You sunk my Battleship! Distributing metadata in HA clusters.

By Chris Kranz | | Archive & DR

Who doesn’t know the game Battleship? Oh, okay then, Battleship is a game where you distribute your ships across a board in a random fashion, in a way that you think your opponent won’t be able to guess and won’t be able to target. Your opponent does the same. The idea is to sink all your opponent’s ships, the most important one being the battleship. Bonus points if you add sound effects, “for the kids” (awooga, awooga, man the lifeboats, abandon ship!).

You can’t distribute your ships evenly across every available grid reference (without cheating), you have to strategically choose the exact spots to avoid hits. You are effectively designing a grid to avoid points of failure and minimise the impact of any direct loss. Sounds familiar huh? Needless to say the Kranzlings are trained from an early age!

At this point, you’re probably wondering why I’m talking about Battleships. Well, turns out it’s the perfect analogy for a distributed system and how Hedvig works as a software-defined storage platform.

Are you playing a game with your metadata and cluster roles?

The same logic can be applied to any distributed system. You have a grid reference across your data centre and your goal is to distribute your workloads, failure domains and clustered systems across the data centre to minimise any outage or loss. But is your technology vendor limiting the size of your battleship, meaning you can’t “cheat” and distribute a single role across every available node? If you have a fixed number of nodes for a role, you have an architectural constraint.

Lets pick on the old implementation of VMware HA, which leveraged Legato AAM and had a limitation of five masters in a HA cluster. Hopefully this is fair as everyone recognised it as a limitation and VMware have long since fixed this now. Duncan Epping’s HA Deep Dive is a great read and covers the details of how it works now. This meant that any cluster larger than 10 hosts couldn’t be split across two sites and have site resilience (good old vSphere Metro Storage Cluster), and it also meant that when designing blade chassis you would need to be conscious of where your HA controllers are in the cluster to avoid a single chassis failure from causing a complete HA failure. VMware fixed this by fully distributing the voting process, socialism for the HA master role which any host could partake in (but only one is the actual master). I won’t get into FSMO roles in Active Directory, I’m still going through therapy on that one.

In the storage world there are a lot of different roles, processes and data operations you must factor in when going from a traditional monolithic controller architecture to a scale-out architecture. You may find yourself wondering:

  • Do I have metadata nodes and roles that are highly accelerated and are able to handle all my metadata requests, but become a single point of failure?
  • Do I distribute a replication role across a small number of member nodes, so that I have some resilience, but some hot-spots too?
  • Do I fully distribute all my roles across all my nodes and handle the engineering complexity of making a storage system that can work with that architecture?
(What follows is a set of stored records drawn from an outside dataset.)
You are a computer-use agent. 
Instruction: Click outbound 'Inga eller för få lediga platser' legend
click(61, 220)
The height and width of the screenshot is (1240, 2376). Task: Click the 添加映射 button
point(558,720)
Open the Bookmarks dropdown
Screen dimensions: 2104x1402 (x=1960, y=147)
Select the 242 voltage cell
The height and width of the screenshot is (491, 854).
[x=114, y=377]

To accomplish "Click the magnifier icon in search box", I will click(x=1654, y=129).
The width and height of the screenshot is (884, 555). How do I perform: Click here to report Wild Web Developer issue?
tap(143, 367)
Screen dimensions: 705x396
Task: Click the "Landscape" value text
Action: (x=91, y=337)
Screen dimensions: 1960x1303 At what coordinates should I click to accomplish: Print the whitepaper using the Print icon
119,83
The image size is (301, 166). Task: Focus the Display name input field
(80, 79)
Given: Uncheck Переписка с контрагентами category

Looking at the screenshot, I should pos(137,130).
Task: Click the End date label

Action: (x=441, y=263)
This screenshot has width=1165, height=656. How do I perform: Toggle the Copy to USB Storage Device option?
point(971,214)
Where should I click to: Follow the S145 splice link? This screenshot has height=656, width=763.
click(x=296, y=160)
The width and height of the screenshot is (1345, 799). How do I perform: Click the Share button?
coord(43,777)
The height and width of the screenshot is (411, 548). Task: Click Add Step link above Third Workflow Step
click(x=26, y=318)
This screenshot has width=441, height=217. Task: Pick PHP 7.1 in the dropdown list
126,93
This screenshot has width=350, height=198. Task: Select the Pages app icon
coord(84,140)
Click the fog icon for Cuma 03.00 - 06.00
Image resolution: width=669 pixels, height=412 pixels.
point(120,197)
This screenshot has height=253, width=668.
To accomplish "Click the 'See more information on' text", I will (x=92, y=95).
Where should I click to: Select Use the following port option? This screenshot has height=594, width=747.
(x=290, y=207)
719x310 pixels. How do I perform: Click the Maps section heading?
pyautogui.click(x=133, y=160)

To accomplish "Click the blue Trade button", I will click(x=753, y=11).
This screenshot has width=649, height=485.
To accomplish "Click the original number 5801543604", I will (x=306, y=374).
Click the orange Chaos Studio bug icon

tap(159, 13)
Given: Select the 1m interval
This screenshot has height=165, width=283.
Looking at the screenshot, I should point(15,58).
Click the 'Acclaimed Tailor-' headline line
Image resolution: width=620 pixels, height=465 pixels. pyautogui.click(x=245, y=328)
For an existing platform this can be a difficult thing to retrofit to a storage system, to any system (look how long it took VMware to rewrite HA clustering).

Storage built with distributed systems DNA

Here at Hedvig we have some of the best distributed systems engineers in the world, led by Avinash Lakshman, who helped write the book on distributed data systems (just go take a look at Dynamo and Cassandra).

We’ve built our platform from the ground up to be fully distributed, with the sole aim of minimising as many single points of failure as possible. The key here is to distribute replicas and stripes of all data across all nodes. By distributing all the roles, including data storage and metadata roles, across the entire cluster, you get the whole power of every node in the cluster for both performance, capacity and operational resilience. We split up and strip the larger contexts which would make no logical or practical sense to have an entire copy on every node (think of this as metadata tables, dedupe hash tables and actual data blocks). This gives very predictable scale where every node shares the full responsibilities for the entire cluster, with fixed overheads.

Within the Hedvig Distributed Storage Platform cluster, you can lose any node (or even an entire rack or site) in a cluster and the impact on data, metadata, management and cluster operations is zero. The cluster automatically starts repairing itself, rebuilding any striped and replicated systems that we have defined to be a certain level. For example, if you have a Replication Factor of 3, we make sure we rebuild three replicas across the cluster to maintain all data blocks back up to Replication Factor 3 after a drive or node failure, fully autonomously.

The key is a purpose-built storage system designed from the ground up with a distributed systems model. We haven’t had to retrofit or rewrite part of an existing platform to add new features (and as such pay for inefficiencies). We cheat at Battleships by cutting up each of our ships into N+1 pieces, making copies and distributing them across the entire grid. Every shot is a critical miss, and no shot is ever a critical hit. After every shot we rebuild the lost pieces immediately.

It’s very boring playing Battleships against us!